We filed for divorce in May. Our papers say he has to pay $1400 a month, based on what he has historically earned. I want to stay with that, because he is working, so I don't think his back can be in such terrible shape anymore. He was cleared by a doctor to go back to work about six months ago. He's had a year off. He's not looking for a job, and in fact seems to be enjoying his free time quite a bit.

I'm paying $600 a month for school/ child care for the kids. One of my kids is in a part time program, and I'm staying with her/figuring out where she's going to be because I don't have any more money to pay for child care. I'm a full time student, so this is very tricky. He's not helping with any of these expenses, and has only agreed to take care of A two extra days a month.

We started out with an 80/20 custody schedule, but he has them more now- it's more like 70/30ish. He thinks his extra time with the kids should count for a discount in child support.

It looks to me like he just wants to have his cake and eat it, but what do you all think? Should I renegotiate with him and accept a lower child support payment? Can I anyway, with the kids on medical? At this point I can just file the final papers and leave it up to him to revoke his joinder- he actually already agreed to the $1400 a month.
post #2 of 4
let me get this straight:
1. you're working your ass off juggling kids & school, and are broke.
2. he's taking an extended holiday from all responsibility, including his kids
3. and you want to make life easier for him.

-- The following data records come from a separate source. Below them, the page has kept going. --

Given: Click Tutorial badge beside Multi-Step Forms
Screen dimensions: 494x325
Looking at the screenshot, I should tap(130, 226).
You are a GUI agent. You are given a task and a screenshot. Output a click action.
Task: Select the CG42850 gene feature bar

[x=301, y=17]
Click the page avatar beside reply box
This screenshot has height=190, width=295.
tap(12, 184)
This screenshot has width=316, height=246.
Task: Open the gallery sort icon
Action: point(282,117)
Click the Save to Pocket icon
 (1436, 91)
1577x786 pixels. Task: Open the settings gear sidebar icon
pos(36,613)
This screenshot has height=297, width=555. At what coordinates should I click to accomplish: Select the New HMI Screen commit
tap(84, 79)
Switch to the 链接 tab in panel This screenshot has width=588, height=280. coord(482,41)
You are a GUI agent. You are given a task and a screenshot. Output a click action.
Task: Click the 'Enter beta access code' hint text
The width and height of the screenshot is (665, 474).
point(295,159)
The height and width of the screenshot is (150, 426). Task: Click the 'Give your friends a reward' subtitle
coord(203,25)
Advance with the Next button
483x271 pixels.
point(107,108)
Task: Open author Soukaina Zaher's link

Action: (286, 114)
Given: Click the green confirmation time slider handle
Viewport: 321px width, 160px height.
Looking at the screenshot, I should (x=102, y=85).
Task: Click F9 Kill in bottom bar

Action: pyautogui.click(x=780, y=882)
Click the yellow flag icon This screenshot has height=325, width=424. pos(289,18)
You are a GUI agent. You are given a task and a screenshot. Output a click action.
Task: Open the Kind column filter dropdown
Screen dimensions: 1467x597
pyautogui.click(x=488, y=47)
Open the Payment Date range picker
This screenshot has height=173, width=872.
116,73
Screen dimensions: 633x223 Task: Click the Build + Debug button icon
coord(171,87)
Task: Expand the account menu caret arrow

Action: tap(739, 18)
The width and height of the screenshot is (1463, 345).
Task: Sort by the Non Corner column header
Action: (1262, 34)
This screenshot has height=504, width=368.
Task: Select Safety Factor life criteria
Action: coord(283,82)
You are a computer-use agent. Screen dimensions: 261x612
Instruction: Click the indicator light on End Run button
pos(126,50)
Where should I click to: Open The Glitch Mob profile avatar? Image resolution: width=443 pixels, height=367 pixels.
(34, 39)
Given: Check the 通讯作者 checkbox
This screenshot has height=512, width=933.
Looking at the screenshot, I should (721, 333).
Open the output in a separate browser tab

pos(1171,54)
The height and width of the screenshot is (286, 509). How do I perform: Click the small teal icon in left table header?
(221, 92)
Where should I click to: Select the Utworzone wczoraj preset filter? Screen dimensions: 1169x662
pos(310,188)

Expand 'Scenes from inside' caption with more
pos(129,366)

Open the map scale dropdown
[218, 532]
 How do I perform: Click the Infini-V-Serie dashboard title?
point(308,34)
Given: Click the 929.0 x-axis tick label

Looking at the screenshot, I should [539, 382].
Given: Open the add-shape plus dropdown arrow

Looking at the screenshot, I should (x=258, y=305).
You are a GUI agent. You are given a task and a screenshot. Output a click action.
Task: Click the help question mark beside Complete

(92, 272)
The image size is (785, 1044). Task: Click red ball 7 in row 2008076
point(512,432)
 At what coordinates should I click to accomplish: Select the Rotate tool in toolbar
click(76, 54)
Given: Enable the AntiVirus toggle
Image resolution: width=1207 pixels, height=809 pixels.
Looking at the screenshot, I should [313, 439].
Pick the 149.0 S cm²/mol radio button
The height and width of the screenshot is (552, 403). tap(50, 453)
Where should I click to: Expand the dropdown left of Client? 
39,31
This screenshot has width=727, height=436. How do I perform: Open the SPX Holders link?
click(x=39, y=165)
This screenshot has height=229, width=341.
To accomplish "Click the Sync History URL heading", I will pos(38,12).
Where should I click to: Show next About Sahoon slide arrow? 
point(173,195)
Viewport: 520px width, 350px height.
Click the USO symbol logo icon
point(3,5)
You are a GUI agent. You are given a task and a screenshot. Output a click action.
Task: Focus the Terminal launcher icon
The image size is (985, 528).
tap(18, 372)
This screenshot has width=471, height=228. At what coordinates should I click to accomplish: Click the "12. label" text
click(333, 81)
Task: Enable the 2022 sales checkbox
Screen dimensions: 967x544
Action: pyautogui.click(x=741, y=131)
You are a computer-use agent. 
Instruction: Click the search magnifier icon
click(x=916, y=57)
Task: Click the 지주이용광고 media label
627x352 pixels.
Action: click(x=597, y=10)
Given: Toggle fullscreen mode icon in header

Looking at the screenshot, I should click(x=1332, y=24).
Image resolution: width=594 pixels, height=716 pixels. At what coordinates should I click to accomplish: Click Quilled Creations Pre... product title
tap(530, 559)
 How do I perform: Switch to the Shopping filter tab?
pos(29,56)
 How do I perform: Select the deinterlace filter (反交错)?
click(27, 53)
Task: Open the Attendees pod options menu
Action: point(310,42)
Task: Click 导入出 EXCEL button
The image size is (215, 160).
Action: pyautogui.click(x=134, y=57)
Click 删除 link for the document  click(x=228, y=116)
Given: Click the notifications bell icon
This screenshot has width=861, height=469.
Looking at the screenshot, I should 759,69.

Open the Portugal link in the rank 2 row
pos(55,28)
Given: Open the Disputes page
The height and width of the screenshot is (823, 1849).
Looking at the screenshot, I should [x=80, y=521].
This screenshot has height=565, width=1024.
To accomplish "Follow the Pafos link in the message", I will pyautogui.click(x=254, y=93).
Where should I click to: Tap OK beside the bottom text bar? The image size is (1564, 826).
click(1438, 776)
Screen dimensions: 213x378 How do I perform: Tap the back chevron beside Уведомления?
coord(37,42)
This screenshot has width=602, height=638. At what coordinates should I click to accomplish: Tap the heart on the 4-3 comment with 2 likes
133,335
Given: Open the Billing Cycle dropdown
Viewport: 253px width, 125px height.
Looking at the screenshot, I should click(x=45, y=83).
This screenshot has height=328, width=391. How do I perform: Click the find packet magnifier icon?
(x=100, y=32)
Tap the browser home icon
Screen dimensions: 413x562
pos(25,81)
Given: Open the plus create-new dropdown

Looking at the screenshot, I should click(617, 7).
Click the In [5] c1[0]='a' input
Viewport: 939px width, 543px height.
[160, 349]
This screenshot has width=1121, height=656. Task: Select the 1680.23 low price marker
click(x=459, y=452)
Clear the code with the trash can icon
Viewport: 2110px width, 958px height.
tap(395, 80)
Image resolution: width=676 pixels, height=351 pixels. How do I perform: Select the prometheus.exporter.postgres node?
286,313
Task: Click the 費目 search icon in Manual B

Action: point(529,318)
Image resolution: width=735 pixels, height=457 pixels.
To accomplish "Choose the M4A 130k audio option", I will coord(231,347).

don't give away your power. you don't need to give and give and give, enabling his selfishness.
post #3 of 4
Thread Starter 
Phew! Thanks!

It's hard to believe that even after all this time, I can still buy into a little more bullsh*t and a little more, until I'm neck deep and going, "Doy! Something doesn't seem right!"
post #4 of 4

Yes - you should only accept less if you think your children deserve less. 

 

In making things "easier" for him, you'd make things harder for the kids (and yourself... which greatly affects the kids).